Finding the rate of change of an angle in triangle.

1. Mar 4, 2009

ugeous

Hello again!

The base of an isosceles triangle is 20 cm and the altitude is increasing at the rate of 1 cm/min. At what rate is the base angle increasing when the area is 100 cm^2?
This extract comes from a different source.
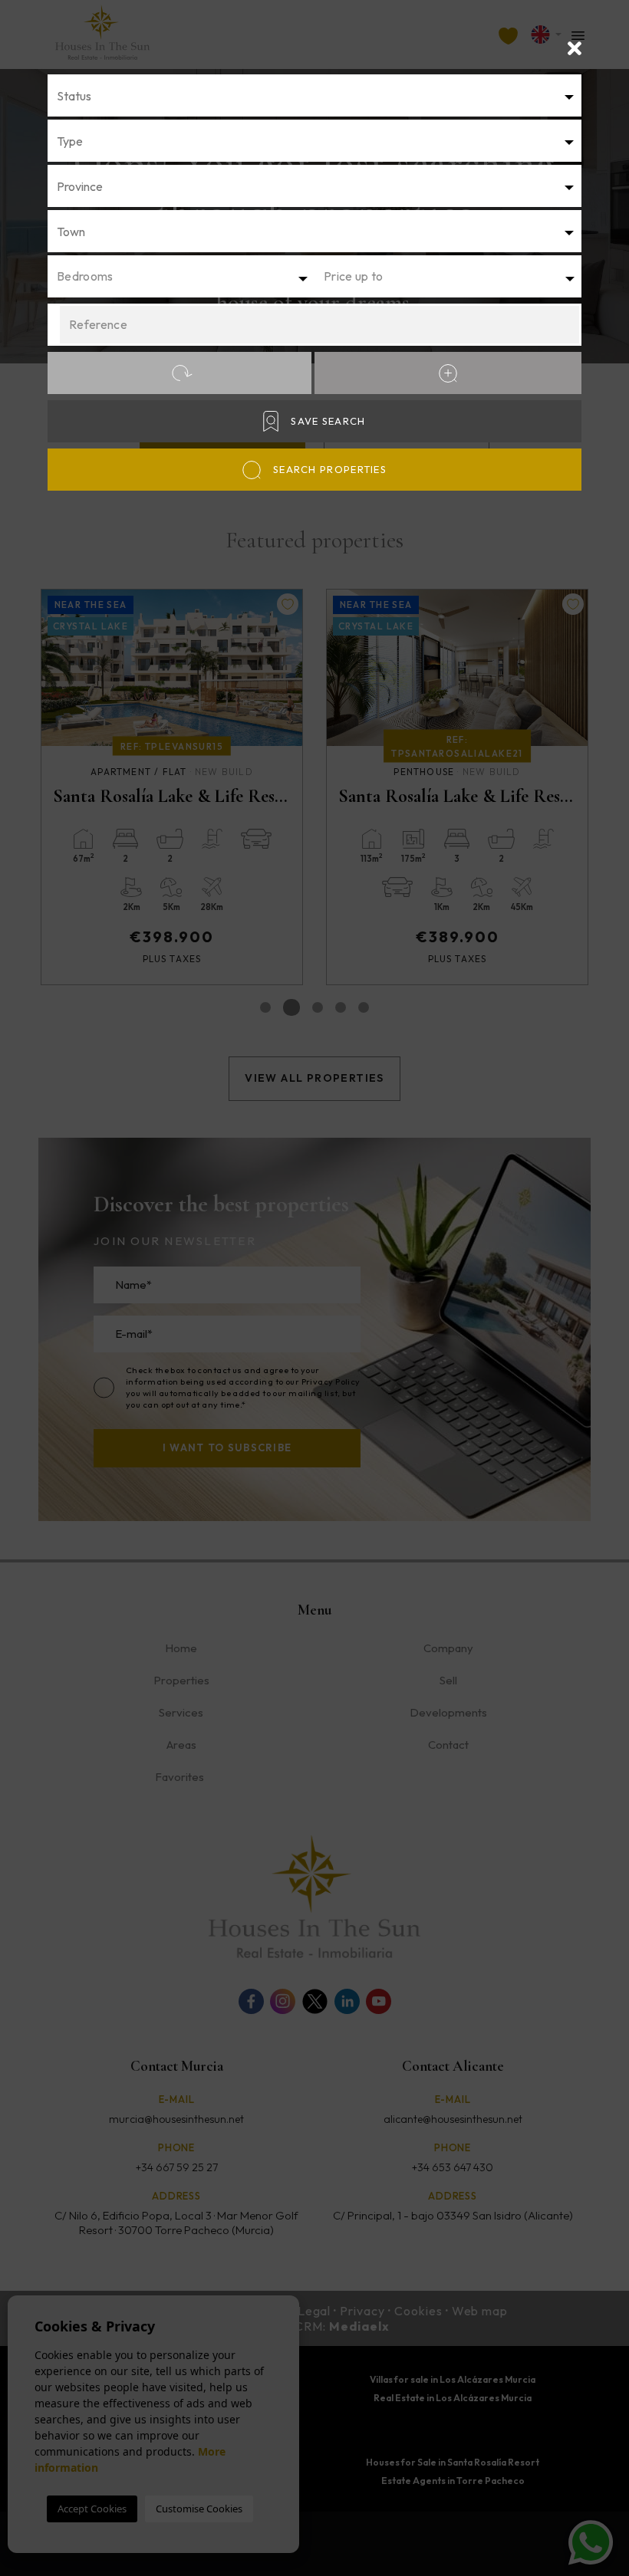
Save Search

I think I have found the solution, but want to have someone else check it over b/c I am not 100% sure.

So....

tan$$\theta$$ = h/10
d$$\theta$$/dt = 1/10 (cos^2$$\theta$$)

A= b*h /2
100= 20h/2
h=10

at h=10
tan$$\theta$$ = 10/10
tan$$\theta$$ = 1

sin$$\theta$$ = cos$$\theta$$(tan$$\theta$$)
sin$$\theta$$=cos$$\theta$$

sin^2$$\theta$$ + cos^2$$\theta$$ = 1
cos^2$$\theta$$ + cos^2$$\theta$$ = 1
cos^2 $$\theta$$ = 1/2

d$$\theta$$/dt = 1/10(1/2) = 1/20

2. Mar 5, 2009

Dick

That looks right. But starting from tan(theta)=1, you should know the solution to that is theta=pi/4. And cos(pi/4)=sqrt(2)/2. So cos^2(theta)=2/4=1/2. Memorizing the values of trig functions at some selected values can save you that kind of roundabout way of finding cos^2(theta).

3. Mar 5, 2009

ugeous

Great! Thank you Dick!

:-)